→ Exercise details
Rewrite all of the material below, substituting "screen assistant" for each occurrence of "GUI agent" and changing nothing else.

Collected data
************

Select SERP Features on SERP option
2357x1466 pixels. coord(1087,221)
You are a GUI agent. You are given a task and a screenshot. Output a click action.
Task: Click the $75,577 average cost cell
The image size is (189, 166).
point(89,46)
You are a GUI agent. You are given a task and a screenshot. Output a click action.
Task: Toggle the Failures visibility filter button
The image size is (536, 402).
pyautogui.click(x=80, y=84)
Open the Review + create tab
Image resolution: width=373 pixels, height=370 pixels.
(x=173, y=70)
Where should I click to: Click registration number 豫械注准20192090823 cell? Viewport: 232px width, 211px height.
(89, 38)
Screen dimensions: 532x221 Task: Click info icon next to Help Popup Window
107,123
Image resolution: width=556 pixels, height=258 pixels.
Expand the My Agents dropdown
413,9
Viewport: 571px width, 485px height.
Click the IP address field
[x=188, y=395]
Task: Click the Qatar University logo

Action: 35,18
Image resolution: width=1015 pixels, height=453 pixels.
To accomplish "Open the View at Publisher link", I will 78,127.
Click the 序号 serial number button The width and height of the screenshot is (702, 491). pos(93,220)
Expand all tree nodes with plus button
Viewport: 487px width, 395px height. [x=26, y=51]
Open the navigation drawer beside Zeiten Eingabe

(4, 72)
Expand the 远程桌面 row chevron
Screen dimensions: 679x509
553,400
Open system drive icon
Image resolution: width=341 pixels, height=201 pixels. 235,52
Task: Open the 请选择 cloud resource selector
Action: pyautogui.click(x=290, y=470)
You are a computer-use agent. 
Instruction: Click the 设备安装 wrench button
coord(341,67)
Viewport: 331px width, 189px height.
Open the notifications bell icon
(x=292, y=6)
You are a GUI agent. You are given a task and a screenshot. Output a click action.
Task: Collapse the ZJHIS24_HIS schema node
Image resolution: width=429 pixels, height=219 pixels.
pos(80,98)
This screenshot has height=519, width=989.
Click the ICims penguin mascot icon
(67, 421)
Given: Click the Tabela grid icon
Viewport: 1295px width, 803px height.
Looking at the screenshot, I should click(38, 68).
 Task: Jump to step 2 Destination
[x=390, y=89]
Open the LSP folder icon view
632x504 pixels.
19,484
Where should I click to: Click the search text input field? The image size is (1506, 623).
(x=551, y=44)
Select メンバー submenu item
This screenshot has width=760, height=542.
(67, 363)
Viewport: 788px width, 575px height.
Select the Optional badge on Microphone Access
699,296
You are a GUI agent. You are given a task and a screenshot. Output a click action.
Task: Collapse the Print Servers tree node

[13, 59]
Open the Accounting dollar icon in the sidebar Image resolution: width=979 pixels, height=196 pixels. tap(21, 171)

************

→ Reply
Select SERP Features on SERP option
2357x1466 pixels. coord(1087,221)
You are a screen assistant. You are given a task and a screenshot. Output a click action.
Task: Click the $75,577 average cost cell
The image size is (189, 166).
point(89,46)
You are a screen assistant. You are given a task and a screenshot. Output a click action.
Task: Toggle the Failures visibility filter button
The image size is (536, 402).
pyautogui.click(x=80, y=84)
Open the Review + create tab
Image resolution: width=373 pixels, height=370 pixels.
(x=173, y=70)
Where should I click to: Click registration number 豫械注准20192090823 cell? Viewport: 232px width, 211px height.
(89, 38)
Screen dimensions: 532x221 Task: Click info icon next to Help Popup Window
107,123
Image resolution: width=556 pixels, height=258 pixels.
Expand the My Agents dropdown
413,9
Viewport: 571px width, 485px height.
Click the IP address field
[x=188, y=395]
Task: Click the Qatar University logo

Action: 35,18
Image resolution: width=1015 pixels, height=453 pixels.
To accomplish "Open the View at Publisher link", I will 78,127.
Click the 序号 serial number button The width and height of the screenshot is (702, 491). pos(93,220)
Expand all tree nodes with plus button
Viewport: 487px width, 395px height. [x=26, y=51]
Open the navigation drawer beside Zeiten Eingabe

(4, 72)
Expand the 远程桌面 row chevron
Screen dimensions: 679x509
553,400
Open system drive icon
Image resolution: width=341 pixels, height=201 pixels. 235,52
Task: Open the 请选择 cloud resource selector
Action: pyautogui.click(x=290, y=470)
You are a computer-use agent. 
Instruction: Click the 设备安装 wrench button
coord(341,67)
Viewport: 331px width, 189px height.
Open the notifications bell icon
(x=292, y=6)
You are a screen assistant. You are given a task and a screenshot. Output a click action.
Task: Collapse the ZJHIS24_HIS schema node
Image resolution: width=429 pixels, height=219 pixels.
pos(80,98)
This screenshot has height=519, width=989.
Click the ICims penguin mascot icon
(67, 421)
Given: Click the Tabela grid icon
Viewport: 1295px width, 803px height.
Looking at the screenshot, I should click(38, 68).
 Task: Jump to step 2 Destination
[x=390, y=89]
Open the LSP folder icon view
632x504 pixels.
19,484
Where should I click to: Click the search text input field? The image size is (1506, 623).
(x=551, y=44)
Select メンバー submenu item
This screenshot has width=760, height=542.
(67, 363)
Viewport: 788px width, 575px height.
Select the Optional badge on Microphone Access
699,296
You are a screen assistant. You are given a task and a screenshot. Output a click action.
Task: Collapse the Print Servers tree node

[13, 59]
Open the Accounting dollar icon in the sidebar Image resolution: width=979 pixels, height=196 pixels. tap(21, 171)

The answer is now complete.